Hugo Bessenay Prolonge, responsable des affaires publiques de l’AFPC, l’affirme : “On assiste à une tentative de mettre la filière sous la coupe du ‘FiscalChanvre’ lourd, en ignorant les spécificités agricoles et économiques du secteur. Ce n’est pas qu’une question de recettes fiscales, c’est la survie d’un savoir-faire local et responsable qui est en jeu.”
Les clients eux aussi pris au piège d’une fiscalité rigide
Les consommateurs, fidèles à un réseau souvent confidentiel, devront également s’adapter à ces nouveaux horizons. L’achat en bureau de tabac, sans conseil ni garantie de qualité, risque de devenir la norme.
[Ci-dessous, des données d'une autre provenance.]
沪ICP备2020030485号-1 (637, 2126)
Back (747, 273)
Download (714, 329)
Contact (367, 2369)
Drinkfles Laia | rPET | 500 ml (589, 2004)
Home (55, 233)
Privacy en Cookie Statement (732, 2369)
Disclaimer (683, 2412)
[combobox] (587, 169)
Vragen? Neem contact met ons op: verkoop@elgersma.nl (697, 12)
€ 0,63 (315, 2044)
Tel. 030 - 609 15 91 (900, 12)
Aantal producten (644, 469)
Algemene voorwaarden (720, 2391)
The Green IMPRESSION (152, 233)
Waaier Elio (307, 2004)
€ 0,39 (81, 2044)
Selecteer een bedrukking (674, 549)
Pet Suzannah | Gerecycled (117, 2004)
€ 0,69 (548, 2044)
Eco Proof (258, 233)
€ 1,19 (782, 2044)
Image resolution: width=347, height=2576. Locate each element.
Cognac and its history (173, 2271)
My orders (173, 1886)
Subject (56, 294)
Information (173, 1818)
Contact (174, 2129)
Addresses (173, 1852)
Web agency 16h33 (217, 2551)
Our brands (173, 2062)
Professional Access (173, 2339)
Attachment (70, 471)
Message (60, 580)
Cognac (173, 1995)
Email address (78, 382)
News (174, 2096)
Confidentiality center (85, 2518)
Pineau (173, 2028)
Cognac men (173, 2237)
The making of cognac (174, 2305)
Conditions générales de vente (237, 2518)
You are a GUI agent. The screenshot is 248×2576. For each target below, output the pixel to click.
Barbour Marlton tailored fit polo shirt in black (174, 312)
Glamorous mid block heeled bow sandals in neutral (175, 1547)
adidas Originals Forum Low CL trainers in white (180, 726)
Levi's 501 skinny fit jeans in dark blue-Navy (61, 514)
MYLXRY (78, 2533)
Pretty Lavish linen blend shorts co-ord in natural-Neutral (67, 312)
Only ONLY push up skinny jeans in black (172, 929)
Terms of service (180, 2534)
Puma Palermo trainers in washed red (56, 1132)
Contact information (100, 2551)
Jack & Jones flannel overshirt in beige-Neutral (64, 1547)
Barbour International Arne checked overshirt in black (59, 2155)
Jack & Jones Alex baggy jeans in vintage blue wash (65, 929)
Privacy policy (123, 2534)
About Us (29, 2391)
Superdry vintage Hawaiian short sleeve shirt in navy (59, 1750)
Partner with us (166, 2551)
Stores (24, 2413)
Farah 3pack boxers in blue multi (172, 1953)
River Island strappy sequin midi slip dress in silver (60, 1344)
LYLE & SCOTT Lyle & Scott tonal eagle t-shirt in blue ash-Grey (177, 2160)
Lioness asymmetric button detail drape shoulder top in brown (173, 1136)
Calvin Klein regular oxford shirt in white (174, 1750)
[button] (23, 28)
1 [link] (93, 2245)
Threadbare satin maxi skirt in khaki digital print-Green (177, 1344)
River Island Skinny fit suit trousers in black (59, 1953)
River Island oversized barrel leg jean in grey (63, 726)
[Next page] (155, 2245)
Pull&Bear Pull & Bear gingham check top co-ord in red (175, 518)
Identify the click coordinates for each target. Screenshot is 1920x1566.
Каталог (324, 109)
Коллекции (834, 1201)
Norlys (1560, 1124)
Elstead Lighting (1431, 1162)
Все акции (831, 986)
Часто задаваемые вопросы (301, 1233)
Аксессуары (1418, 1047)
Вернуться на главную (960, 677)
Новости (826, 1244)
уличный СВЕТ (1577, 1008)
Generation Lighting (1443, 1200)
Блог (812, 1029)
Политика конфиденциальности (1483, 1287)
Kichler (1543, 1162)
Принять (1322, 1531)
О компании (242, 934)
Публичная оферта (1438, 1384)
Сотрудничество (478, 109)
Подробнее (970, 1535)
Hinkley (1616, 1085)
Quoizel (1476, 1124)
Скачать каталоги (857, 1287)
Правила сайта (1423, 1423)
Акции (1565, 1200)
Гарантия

Ce déplacement forcé dans les circuits homologués pourrait entraîner une perte importante du lien de confiance entre producteurs, vendeurs spécialisés, et clients habitués.
Julien Guigues, co-gérant d’un CBD shop à Dijon, remarque : “Ce sont nos relations basées sur l’expertise et l’écoute qui sont menacées. La simple substitution par une vente standardisée dans les bureaux de tabac n’est pas une solution durable. Cette “TaxeVerteCBD” risque d’effacer tout un métier, tout un écosystème.”